Brief 1
Copy the passage on the HIE market report word for word, starting with "This, of course, makes" and going on through "frustrating, market sector.".
Brief 2
According to the mission statement in the passage on the HIE market report, Chilmark Research's work is meant to assist Healthcare Organizations with several activities related to IT. List every one of those activities.

Last summer we published another edition of our popular Health Information Exchange (HIE) Market Trends Report. Over the years, this report has for many, become the “authoritative source of information on the HIE Market.” That’s not me talking, that is exactly what we have heard from those who have purchased this report.
This, of course, makes us feel quite proud as our mission here at Chilmark Research is pretty straight-forward:
Provide research that will assist Healthcare Organizations (HCOs) in their understanding, assessment, adoption, deployment and use of IT to improve the quality of care delivered.
This is what get us up in the morning. This is what motivates us for everyone here at Chilmark wants to make a contribution to improving this crazy, at times frustrating, market sector.
With the release of the latest 2013 HIE Market Trends Report, however, I had an uneasy feeling. The vast majority of the market continued to view HIE as just that, moving basic health information from point A to point B. If anything, HIE has been further dumbed-down with the advent of Direct Secure Messaging, which is really nothing more than secure, point-to-point email – a far cry from interoperability and query-based information exchange.

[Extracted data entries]
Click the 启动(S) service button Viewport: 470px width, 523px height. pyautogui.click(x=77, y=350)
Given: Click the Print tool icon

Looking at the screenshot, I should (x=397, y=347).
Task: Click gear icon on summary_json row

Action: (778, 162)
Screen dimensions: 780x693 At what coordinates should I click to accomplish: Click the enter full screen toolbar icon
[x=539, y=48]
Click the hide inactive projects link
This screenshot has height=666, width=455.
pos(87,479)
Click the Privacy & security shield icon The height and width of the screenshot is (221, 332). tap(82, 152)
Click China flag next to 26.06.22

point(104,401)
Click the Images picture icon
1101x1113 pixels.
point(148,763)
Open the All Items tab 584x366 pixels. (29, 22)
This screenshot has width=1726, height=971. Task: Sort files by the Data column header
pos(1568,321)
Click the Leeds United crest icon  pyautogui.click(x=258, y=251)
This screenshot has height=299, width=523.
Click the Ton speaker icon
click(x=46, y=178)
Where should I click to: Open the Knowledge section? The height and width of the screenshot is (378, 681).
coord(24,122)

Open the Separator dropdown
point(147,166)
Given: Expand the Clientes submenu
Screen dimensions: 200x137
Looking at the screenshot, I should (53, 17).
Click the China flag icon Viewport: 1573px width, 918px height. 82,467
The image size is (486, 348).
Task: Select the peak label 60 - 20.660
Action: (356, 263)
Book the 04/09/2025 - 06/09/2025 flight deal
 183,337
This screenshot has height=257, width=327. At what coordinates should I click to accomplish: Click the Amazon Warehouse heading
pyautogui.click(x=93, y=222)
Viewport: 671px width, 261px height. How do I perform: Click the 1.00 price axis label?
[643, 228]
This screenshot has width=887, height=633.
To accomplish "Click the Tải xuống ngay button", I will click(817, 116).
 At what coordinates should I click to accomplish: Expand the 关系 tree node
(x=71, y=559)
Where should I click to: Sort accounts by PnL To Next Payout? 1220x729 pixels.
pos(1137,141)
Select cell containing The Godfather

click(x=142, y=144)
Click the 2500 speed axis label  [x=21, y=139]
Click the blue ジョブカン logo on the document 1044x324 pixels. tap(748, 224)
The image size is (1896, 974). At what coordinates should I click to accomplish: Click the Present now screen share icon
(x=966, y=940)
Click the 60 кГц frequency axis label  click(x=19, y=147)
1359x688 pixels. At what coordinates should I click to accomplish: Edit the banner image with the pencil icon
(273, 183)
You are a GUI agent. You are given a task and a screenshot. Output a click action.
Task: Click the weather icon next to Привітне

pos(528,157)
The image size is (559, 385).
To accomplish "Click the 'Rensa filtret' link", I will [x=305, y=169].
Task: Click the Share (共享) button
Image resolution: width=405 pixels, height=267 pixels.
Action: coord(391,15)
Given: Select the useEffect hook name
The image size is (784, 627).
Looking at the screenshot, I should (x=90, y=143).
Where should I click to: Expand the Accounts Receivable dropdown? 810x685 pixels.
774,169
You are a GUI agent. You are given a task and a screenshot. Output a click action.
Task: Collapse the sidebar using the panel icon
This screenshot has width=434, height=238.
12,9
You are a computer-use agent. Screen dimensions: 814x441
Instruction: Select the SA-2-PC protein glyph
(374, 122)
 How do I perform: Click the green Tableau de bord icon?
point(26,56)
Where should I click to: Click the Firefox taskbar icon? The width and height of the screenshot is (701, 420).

Written solution 1
This, of course, makes us feel quite proud as our mission here at Chilmark Research is pretty straight-forward:
Provide research that will assist Healthcare Organizations (HCOs) in their understanding, assessment, adoption, deployment and use of IT to improve the quality of care delivered.
This is what get us up in the morning. This is what motivates us for everyone here at Chilmark wants to make a contribution to improving this crazy, at times frustrating, market sector.

Written solution 2
- Understanding
- Assessment
- Adoption
- Deployment
- Use